The refresh token doesn't expire by default.

Create security integration in Snowflake

Who can do this?

You must have your Snowflake account administrator to run these commands. You also need to have an existing Snowflake connection in Atlan.

To create a security integration in Snowflake:

  1. Log in to your Snowflake instance.

  2. From the top right of your Snowflake instance, click the + button, and then from the dropdown, click SQL Worksheet to open a new worksheet.

  3. In the query editor of your Snowflake SQL worksheet, paste the security authorization code you copied in Atlan. See a representative example below:

    CREATE SECURITY INTEGRATION <name>
        TYPE = EXTERNAL_OAUTH
        ENABLED = TRUE
        EXTERNAL_OAUTH_TYPE = OKTA
        EXTERNAL_OAUTH_ISSUER = 'https://<COMPANY>.okta.com/oauth2/<ID>'
        EXTERNAL_OAUTH_JWS_KEYS_URL = 'https://<COMPANY>.okta.com/oauth2/<ID>/v1/keys'
        EXTERNAL_OAUTH_AUDIENCE_LIST = ('<snowflake_account_url')
        EXTERNAL_OAUTH_TOKEN_USER_MAPPING_CLAIM = 'sub'
        EXTERNAL_OAUTH_ANY_ROLE_MODE = 'ENABLE';
        EXTERNAL_OAUTH_SNOWFLAKE_USER_MAPPING_ATTRIBUTE = 'EMAIL_ADDRESS'

  4. Run the security integration in Snowflake.
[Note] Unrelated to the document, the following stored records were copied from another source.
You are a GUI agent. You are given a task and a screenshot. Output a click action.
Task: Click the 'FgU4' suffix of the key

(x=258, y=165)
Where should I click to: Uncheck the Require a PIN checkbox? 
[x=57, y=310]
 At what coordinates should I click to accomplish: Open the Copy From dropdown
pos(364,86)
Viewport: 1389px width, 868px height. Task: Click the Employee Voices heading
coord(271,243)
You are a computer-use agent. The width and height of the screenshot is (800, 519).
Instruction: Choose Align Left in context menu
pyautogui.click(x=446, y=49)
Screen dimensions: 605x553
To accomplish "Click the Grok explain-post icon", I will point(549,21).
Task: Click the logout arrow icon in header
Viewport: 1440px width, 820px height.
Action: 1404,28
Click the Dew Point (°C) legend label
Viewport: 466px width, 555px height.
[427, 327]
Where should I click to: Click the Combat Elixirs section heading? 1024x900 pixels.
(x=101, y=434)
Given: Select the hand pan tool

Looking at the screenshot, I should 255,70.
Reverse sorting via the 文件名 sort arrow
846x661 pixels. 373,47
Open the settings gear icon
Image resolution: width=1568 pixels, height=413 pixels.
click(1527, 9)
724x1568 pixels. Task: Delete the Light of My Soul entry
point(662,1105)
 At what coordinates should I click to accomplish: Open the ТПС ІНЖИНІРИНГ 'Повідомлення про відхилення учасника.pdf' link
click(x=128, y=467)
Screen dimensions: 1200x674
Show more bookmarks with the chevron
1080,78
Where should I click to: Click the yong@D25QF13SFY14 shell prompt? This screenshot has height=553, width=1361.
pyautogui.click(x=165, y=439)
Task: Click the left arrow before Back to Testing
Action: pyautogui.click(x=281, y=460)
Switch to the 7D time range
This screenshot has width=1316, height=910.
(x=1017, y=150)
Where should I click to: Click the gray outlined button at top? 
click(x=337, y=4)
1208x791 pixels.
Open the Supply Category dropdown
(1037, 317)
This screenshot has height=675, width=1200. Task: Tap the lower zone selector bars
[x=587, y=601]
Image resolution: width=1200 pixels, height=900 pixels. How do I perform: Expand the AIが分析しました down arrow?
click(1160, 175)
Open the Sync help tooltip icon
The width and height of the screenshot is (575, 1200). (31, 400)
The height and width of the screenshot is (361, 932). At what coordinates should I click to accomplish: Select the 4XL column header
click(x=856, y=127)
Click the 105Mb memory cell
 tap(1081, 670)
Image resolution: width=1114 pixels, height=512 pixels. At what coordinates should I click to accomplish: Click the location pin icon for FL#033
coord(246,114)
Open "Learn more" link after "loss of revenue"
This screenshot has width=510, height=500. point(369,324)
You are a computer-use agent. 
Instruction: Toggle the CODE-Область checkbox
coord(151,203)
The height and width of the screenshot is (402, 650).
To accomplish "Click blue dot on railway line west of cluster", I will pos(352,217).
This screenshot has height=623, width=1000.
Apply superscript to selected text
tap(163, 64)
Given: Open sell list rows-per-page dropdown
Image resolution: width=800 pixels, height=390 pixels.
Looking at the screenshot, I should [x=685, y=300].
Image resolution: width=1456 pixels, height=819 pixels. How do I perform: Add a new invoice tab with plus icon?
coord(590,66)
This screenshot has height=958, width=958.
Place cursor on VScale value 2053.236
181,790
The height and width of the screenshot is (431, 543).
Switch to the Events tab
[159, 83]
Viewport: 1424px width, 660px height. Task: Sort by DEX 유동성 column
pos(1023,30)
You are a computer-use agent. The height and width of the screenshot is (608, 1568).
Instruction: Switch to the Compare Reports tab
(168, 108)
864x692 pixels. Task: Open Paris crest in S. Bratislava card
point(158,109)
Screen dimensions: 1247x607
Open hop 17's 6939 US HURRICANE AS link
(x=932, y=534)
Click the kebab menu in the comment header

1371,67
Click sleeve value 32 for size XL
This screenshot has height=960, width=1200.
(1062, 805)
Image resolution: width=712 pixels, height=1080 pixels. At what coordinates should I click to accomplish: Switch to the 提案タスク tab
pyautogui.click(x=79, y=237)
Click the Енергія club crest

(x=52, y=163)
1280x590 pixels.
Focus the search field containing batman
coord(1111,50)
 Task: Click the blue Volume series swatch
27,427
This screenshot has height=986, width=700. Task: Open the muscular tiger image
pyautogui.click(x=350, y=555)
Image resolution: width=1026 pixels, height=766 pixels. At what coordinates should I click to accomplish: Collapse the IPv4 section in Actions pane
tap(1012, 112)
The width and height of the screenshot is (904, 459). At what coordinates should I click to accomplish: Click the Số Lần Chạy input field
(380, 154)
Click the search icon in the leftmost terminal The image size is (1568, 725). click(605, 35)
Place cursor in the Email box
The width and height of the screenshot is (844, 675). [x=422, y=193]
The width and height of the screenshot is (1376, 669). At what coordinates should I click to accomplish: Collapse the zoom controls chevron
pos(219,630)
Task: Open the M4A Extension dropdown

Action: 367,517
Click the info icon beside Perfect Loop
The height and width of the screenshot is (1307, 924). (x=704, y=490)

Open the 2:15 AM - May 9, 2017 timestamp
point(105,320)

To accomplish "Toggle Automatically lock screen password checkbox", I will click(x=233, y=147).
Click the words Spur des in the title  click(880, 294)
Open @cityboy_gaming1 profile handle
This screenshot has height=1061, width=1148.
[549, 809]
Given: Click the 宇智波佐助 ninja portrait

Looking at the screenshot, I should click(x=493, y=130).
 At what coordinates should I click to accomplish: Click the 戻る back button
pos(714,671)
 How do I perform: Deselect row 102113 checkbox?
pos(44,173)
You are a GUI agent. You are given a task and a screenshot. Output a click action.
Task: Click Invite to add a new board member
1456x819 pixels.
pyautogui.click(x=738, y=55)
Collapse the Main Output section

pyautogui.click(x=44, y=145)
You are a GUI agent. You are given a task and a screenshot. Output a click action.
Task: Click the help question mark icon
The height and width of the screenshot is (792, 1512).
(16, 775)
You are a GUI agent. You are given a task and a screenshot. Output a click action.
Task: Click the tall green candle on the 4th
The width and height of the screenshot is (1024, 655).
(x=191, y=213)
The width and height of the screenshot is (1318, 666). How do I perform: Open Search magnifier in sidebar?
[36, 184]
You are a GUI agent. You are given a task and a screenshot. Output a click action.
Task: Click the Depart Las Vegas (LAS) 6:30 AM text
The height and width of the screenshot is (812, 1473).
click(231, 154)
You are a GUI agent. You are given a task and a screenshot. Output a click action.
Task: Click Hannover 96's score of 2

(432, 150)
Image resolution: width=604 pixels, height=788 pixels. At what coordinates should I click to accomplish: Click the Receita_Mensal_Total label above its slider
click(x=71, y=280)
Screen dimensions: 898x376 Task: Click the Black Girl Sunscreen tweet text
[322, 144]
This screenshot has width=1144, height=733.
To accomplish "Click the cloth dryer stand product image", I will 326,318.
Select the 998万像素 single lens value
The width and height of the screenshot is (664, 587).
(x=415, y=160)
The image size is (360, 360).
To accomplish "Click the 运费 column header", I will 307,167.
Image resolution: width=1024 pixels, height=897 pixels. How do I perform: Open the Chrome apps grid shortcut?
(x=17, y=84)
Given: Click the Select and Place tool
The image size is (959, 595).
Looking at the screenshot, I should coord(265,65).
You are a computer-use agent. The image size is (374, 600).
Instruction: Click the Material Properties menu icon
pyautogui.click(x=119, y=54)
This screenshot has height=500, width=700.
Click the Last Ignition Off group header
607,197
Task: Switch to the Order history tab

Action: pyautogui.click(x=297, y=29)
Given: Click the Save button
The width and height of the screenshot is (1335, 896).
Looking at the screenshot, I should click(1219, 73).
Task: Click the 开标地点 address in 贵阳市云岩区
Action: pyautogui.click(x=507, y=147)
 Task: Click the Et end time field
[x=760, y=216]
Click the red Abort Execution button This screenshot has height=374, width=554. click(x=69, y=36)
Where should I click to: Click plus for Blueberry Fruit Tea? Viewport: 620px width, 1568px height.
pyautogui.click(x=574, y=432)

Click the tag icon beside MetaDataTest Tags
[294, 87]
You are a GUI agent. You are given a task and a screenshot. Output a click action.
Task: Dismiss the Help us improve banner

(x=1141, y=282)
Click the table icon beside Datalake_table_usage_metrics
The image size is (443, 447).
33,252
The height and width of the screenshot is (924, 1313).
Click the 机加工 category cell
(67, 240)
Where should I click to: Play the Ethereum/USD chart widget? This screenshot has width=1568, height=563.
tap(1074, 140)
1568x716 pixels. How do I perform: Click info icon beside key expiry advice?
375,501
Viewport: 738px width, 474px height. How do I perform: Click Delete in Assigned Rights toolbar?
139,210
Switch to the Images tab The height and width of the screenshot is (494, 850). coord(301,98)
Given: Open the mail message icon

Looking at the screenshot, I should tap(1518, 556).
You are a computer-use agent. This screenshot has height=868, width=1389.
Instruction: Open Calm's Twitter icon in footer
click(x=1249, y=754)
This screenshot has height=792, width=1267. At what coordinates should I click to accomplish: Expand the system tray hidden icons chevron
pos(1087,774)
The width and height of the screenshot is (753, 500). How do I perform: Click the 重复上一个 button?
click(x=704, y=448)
  5. (Optional) To enable the ACCOUNTADMIN, ORGADMIN, or SECURITYADMIN role to query with Snowflake OAuth-based authentication, add and run the following command to set account-level permissions:

    ALTER ACCOUNT SET EXTERNAL_OAUTH_ADD_PRIVILEGED_ROLES_TO_BLOCKED_LIST = FALSE;

Your users can run queries and view sample data using their Snowflake OAuth credentials! 🎉

Did you know?

You can refer to troubleshooting connector-specific SSO authentication to troubleshoot any errors.